**TASK INSTRUCTIONS**:
Gather all lines from the material that contain "computer".

----- PROVIDED RECORDS -----

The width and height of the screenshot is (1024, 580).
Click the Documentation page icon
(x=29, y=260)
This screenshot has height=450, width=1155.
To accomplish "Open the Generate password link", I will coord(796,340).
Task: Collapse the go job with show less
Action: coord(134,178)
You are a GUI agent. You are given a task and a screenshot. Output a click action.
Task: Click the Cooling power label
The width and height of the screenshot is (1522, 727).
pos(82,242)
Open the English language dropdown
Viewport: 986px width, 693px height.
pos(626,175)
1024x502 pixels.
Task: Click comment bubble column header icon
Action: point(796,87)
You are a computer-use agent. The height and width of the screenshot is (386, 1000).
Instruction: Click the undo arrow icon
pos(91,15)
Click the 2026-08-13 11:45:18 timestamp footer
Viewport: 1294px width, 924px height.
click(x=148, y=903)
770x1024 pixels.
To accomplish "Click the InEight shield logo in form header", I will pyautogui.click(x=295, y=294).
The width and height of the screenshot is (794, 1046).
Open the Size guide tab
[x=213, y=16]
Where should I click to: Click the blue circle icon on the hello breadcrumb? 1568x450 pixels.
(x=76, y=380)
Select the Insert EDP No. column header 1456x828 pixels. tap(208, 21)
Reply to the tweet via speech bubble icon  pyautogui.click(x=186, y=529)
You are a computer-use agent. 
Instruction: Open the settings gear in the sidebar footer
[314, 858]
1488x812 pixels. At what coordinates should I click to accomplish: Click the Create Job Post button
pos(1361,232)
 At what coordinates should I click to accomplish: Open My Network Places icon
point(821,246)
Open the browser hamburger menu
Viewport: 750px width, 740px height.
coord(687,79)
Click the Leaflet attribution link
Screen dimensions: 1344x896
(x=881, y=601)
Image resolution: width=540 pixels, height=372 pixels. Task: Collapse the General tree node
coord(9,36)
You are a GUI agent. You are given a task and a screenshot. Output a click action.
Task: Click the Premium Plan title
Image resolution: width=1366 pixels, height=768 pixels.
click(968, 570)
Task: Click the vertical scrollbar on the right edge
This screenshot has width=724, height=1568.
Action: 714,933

-----

**WRITTEN SOLUTION**:
You are a computer-use agent. The height and width of the screenshot is (386, 1000).
You are a computer-use agent. 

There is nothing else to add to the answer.